----- Records shown
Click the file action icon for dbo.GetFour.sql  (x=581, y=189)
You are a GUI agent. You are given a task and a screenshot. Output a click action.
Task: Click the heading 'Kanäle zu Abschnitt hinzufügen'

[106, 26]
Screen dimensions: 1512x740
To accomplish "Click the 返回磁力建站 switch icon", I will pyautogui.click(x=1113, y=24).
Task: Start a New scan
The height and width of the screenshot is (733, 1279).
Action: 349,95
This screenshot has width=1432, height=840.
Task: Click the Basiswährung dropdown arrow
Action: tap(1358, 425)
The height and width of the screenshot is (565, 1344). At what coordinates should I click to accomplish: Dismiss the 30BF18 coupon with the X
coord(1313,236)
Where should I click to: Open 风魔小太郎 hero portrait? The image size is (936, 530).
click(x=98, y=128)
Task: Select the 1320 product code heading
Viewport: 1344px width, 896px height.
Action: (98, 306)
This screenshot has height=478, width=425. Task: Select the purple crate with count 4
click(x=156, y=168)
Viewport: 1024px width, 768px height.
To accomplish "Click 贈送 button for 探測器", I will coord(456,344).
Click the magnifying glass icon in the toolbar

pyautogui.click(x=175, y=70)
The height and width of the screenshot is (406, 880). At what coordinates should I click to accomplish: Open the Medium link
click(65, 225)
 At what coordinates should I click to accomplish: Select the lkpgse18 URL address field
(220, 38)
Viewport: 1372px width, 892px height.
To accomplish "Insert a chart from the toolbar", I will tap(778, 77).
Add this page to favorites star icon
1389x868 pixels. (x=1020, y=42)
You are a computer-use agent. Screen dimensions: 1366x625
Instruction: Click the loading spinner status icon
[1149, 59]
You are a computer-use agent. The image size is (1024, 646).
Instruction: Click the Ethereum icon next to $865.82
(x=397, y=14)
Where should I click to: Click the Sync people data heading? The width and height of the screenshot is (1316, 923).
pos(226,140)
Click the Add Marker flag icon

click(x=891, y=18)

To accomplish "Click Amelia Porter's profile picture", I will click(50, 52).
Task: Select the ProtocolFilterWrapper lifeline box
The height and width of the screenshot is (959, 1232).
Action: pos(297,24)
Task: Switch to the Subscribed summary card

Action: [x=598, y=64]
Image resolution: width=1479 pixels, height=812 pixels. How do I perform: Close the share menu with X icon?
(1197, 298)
----------
◆ **Short problem**:
Copy all of the items above again, swapping each "Viewport" for "Display" and leaving everything else unchanged.

◆ **Final result**:
Click the file action icon for dbo.GetFour.sql  (x=581, y=189)
You are a GUI agent. You are given a task and a screenshot. Output a click action.
Task: Click the heading 'Kanäle zu Abschnitt hinzufügen'

[106, 26]
Screen dimensions: 1512x740
To accomplish "Click the 返回磁力建站 switch icon", I will pyautogui.click(x=1113, y=24).
Task: Start a New scan
The height and width of the screenshot is (733, 1279).
Action: 349,95
This screenshot has width=1432, height=840.
Task: Click the Basiswährung dropdown arrow
Action: tap(1358, 425)
The height and width of the screenshot is (565, 1344). At what coordinates should I click to accomplish: Dismiss the 30BF18 coupon with the X
coord(1313,236)
Where should I click to: Open 风魔小太郎 hero portrait? The image size is (936, 530).
click(x=98, y=128)
Task: Select the 1320 product code heading
Display: 1344px width, 896px height.
Action: (98, 306)
This screenshot has height=478, width=425. Task: Select the purple crate with count 4
click(x=156, y=168)
Display: 1024px width, 768px height.
To accomplish "Click 贈送 button for 探測器", I will coord(456,344).
Click the magnifying glass icon in the toolbar

pyautogui.click(x=175, y=70)
The height and width of the screenshot is (406, 880). At what coordinates should I click to accomplish: Open the Medium link
click(65, 225)
 At what coordinates should I click to accomplish: Select the lkpgse18 URL address field
(220, 38)
Display: 1372px width, 892px height.
To accomplish "Insert a chart from the toolbar", I will tap(778, 77).
Add this page to favorites star icon
1389x868 pixels. (x=1020, y=42)
You are a computer-use agent. Screen dimensions: 1366x625
Instruction: Click the loading spinner status icon
[1149, 59]
You are a computer-use agent. The image size is (1024, 646).
Instruction: Click the Ethereum icon next to $865.82
(x=397, y=14)
Where should I click to: Click the Sync people data heading? The width and height of the screenshot is (1316, 923).
pos(226,140)
Click the Add Marker flag icon

click(x=891, y=18)

To accomplish "Click Amelia Porter's profile picture", I will click(50, 52).
Task: Select the ProtocolFilterWrapper lifeline box
The height and width of the screenshot is (959, 1232).
Action: pos(297,24)
Task: Switch to the Subscribed summary card

Action: [x=598, y=64]
Image resolution: width=1479 pixels, height=812 pixels. How do I perform: Close the share menu with X icon?
(1197, 298)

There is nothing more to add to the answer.